In high-risk, high-cleanliness semiconductor manufacturing environments, firestopping systems have long evolved beyond mere structural components for blocking fire spread. They are now crucial lines of defense for maintaining cleanroom contamination control, pressure stability, and rapid post-disaster recovery capabilities. Should a fire lead to smoke backflow, chemical leaks, or HVAC system failure, it can inflict devastating damage on product yield and production capacity. Therefore, the design and validation of firestopping must transcend traditional concepts and advance towards standardization, systematization, and traceability.

Firestopping Regulations and Requirements

• FM Global Standards: According to FM Data Sheet 7-7, “Semiconductor Manufacturing Facilities,” all openings penetrating firewalls, floors, and ceilings must utilize FM Approved firestopping materials and be installed by FM 4991 Approved contractors.
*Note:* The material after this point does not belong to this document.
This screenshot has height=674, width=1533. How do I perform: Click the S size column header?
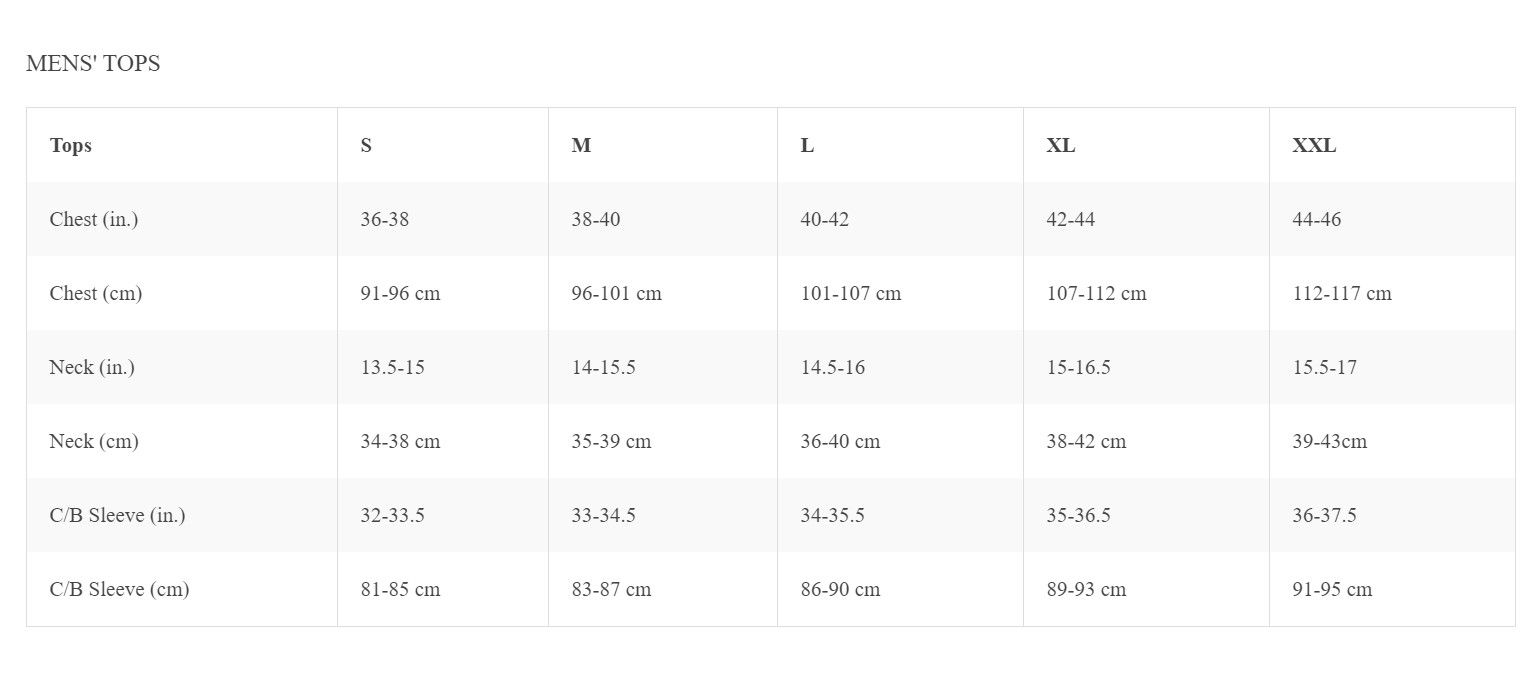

The fire resistance rating must be equal to or higher than that of the original structure. For penetrations in equipment areas, they must possess airtight performance, with a maximum air leakage rate not exceeding 2.1 m³/min per square meter, to prevent the rapid spread of smoke, hot gases, and particulates to critical process areas in the early stages of a fire. FM Standards further mandate that systems undergo inspection at least annually to ensure continuous effective barrier functionality.
• Cleanroom-Specific Requirements: FM Data Sheet 1-56, “Cleanrooms,” also emphasizes that all pipes or utilities penetrating non-combustible floors and firewalls must be sealed with approved materials. A semi-annual inspection mechanism should be established, covering critical areas such as walls, floors, and fire doors, to ensure the integrity and protective function of compartmentation. Concurrently, building materials used within cleanrooms must comply with ASTM E84 test requirements, with a Smoke Developed Index (SDI) not exceeding 0.4 (m/s^1/2)(g/g)(kW/m)^(2/3), to reduce the hazard of smoke to the clean environment during a fire.
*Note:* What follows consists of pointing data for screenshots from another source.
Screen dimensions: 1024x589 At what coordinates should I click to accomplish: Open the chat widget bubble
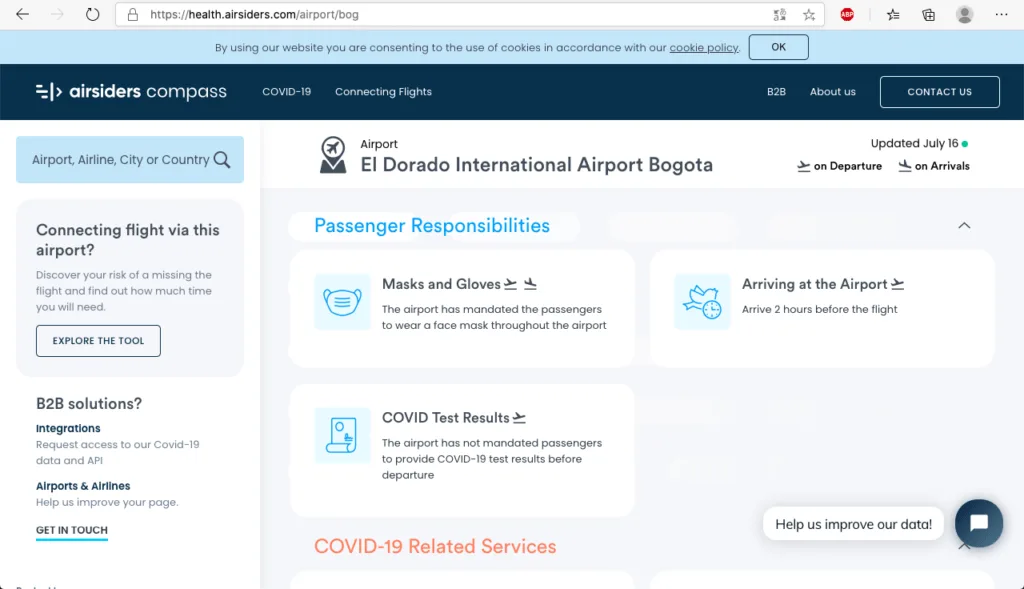(x=978, y=523)
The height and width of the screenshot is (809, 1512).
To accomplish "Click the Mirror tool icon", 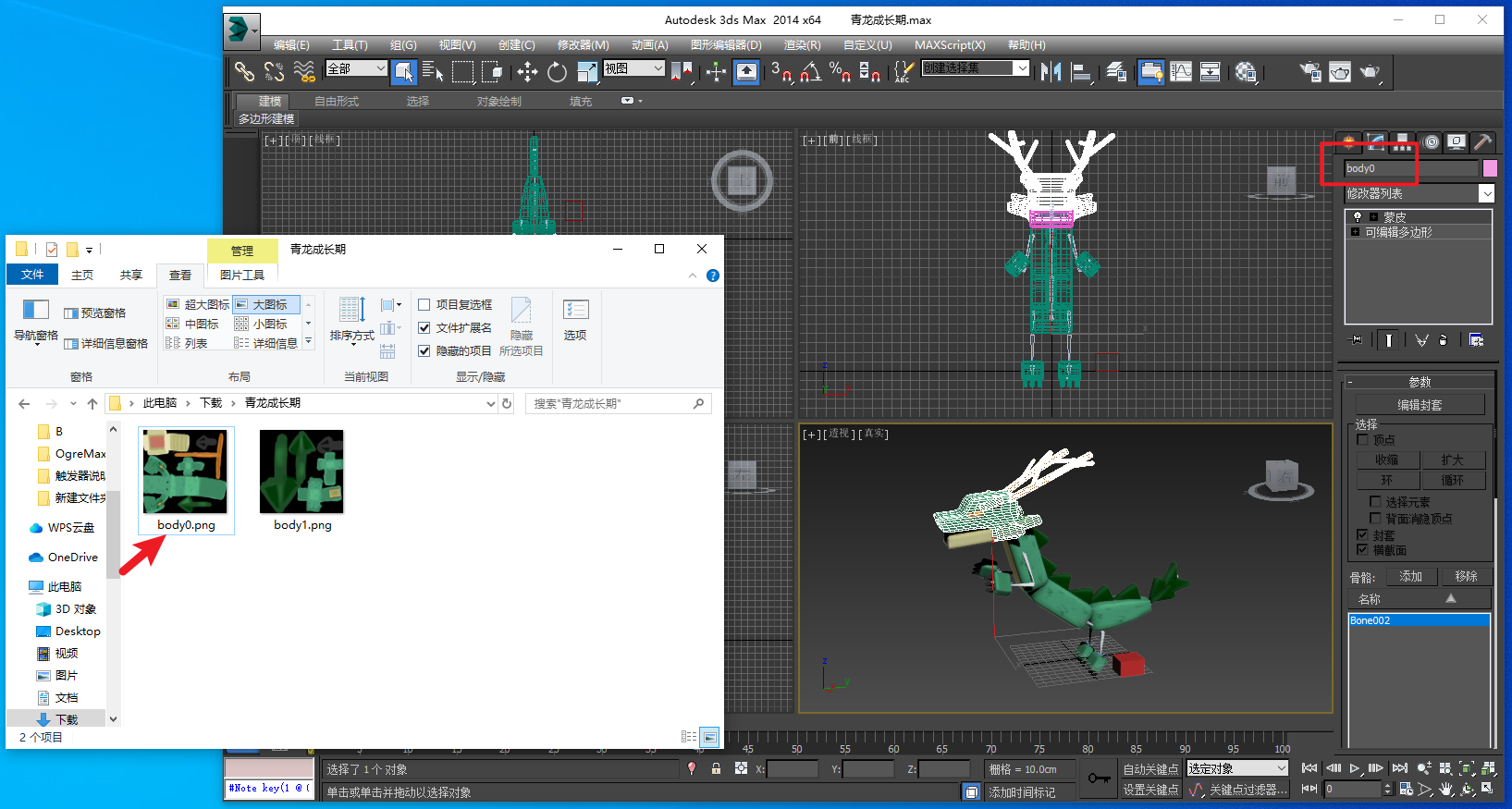I will (1051, 71).
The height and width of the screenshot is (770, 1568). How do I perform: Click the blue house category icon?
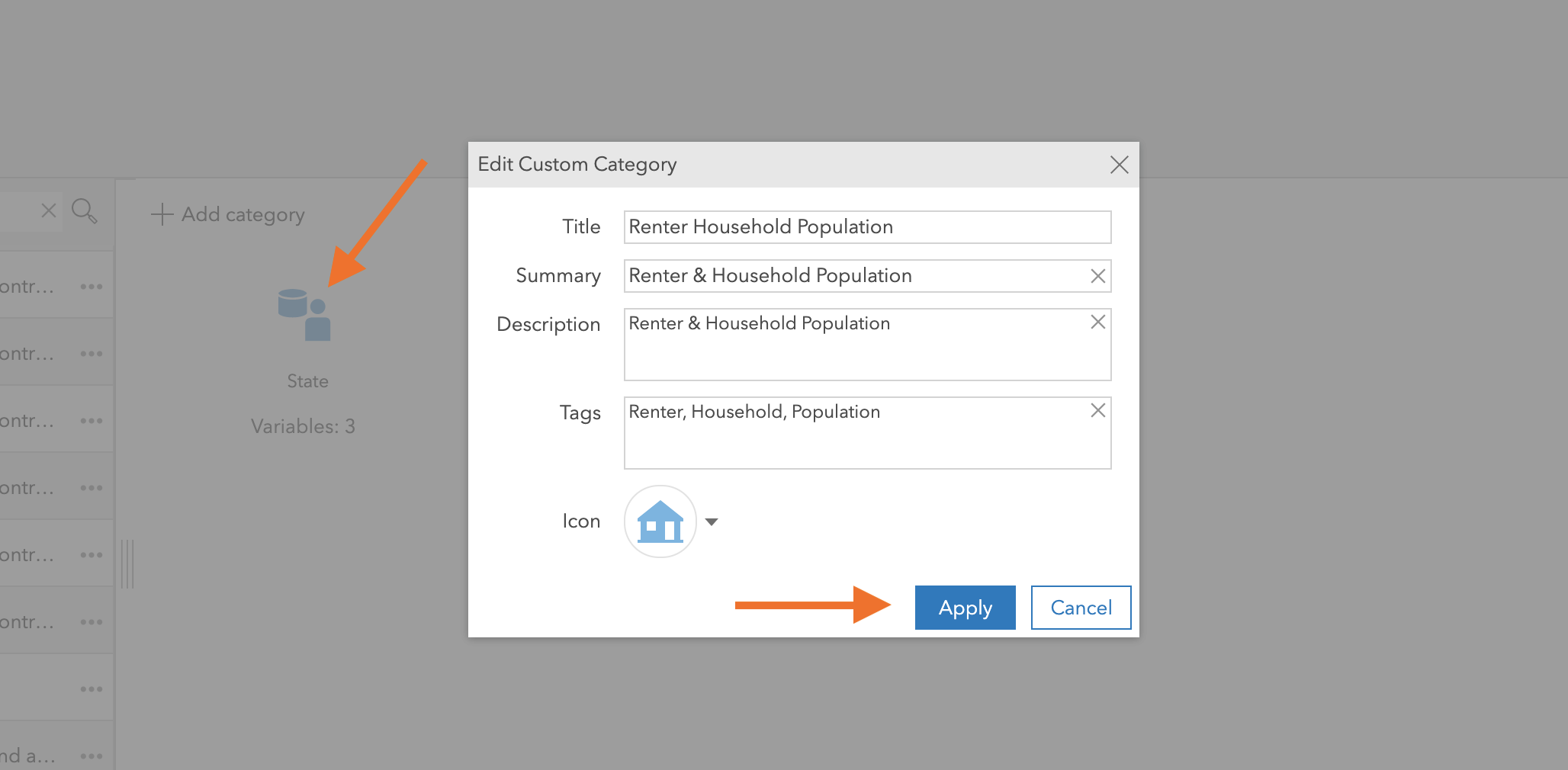660,521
Material Selection and Contamination Control

Firestopping materials must also pass cleanroom outgassing tests and contamination analysis to ensure they do not release Airborne Molecular Contaminants (AMC), thereby preventing adverse effects on process equipment and product quality. According to standards such as ISO 14644-8 and SEMI F21, materials must undergo ASTM E595 testing and GC/MS (Gas Chromatography-Mass Spectrometry) analysis to confirm that Total Mass Loss (TML) and Collected Volatile Condensable Materials (CVCM) are within acceptable ranges. Furthermore, they must not contain high-risk components like siloxanes, chlorine-containing gases, or organic solvents before they can be used in high-end manufacturing facilities, achieving the dual goals of fire protection and contamination prevention.
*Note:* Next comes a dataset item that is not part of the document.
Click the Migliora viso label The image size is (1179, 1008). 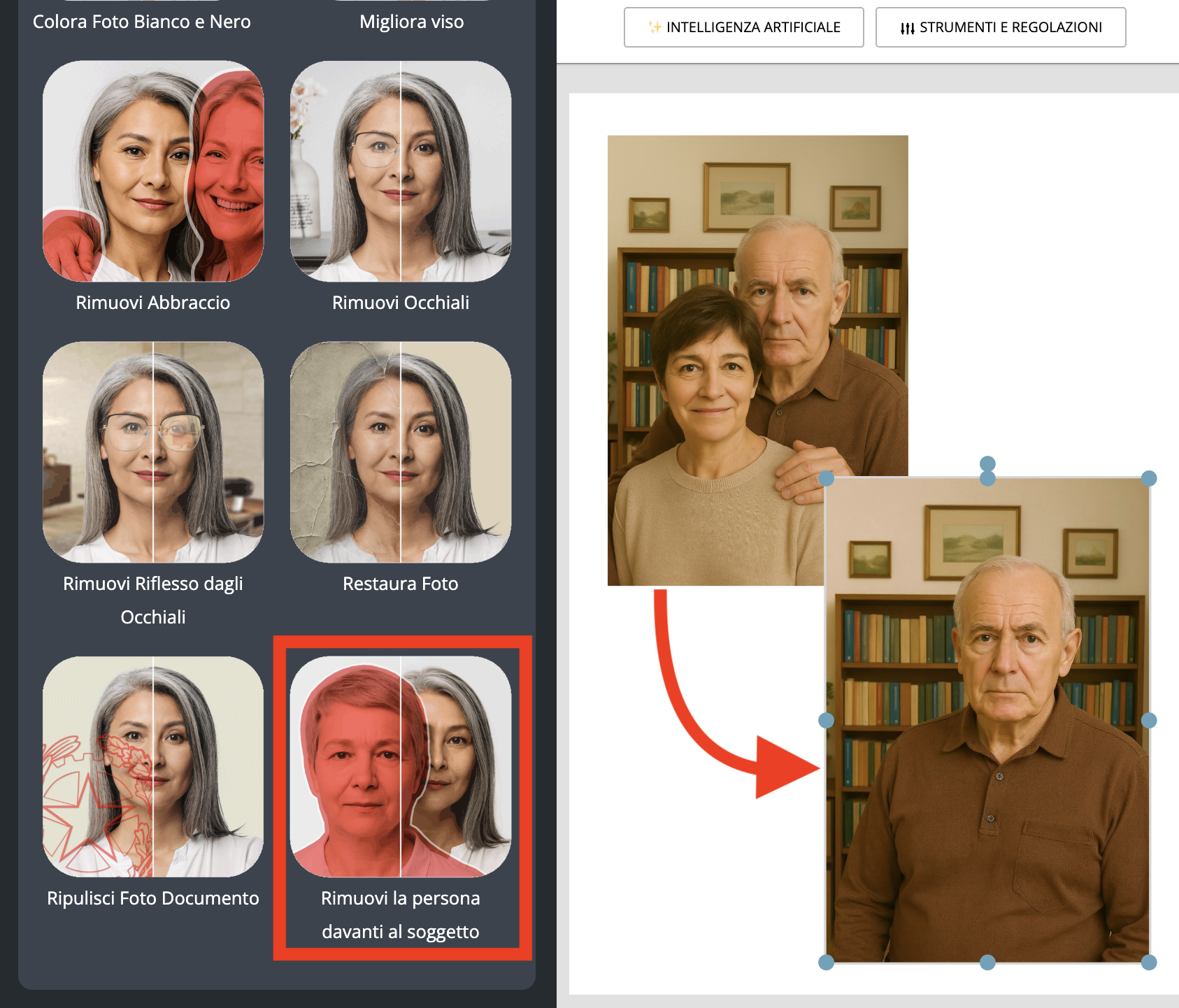(411, 22)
Importance of Airtightness and Watertightness

Firestopping systems should also possess excellent airtightness and watertightness. The L-Rating defined by UL evaluates the air leakage of materials under a standard pressure differential (75 Pa) and is a crucial basis for maintaining cleanroom pressure stability and inhibiting molecular contamination. The W-Rating, on the other hand, demonstrates that the material can withstand 72 hours of hydrostatic pressure without leakage, which is vital for clean areas potentially exposed to condensation, cleaning fluids, or humid environments. Therefore, UL’s L/W ratings have become important reference indicators for selecting firestopping systems in cleanrooms.

Liansuo Construction Technology’s Standardized Response Strategy

Addressing the aforementioned requirements, Liansuo Construction Technology proposes a comprehensive standardized response strategy for firestopping. This strategy covers the entire process from the design phase (drawing review, material selection) to on-site installation verification and the issuance of final test reports. It fully integrates FM, UL, and CNS standards and incorporates the IAS Type A inspection system, providing internationally recognized inspection services and declarations of conformity. Through this systematic process, enterprises can effectively implement their cleanroom fire protection strategy, moving from “contamination control” to “operational resilience,” thereby achieving the core objectives of no interruption, no contamination, and no loss.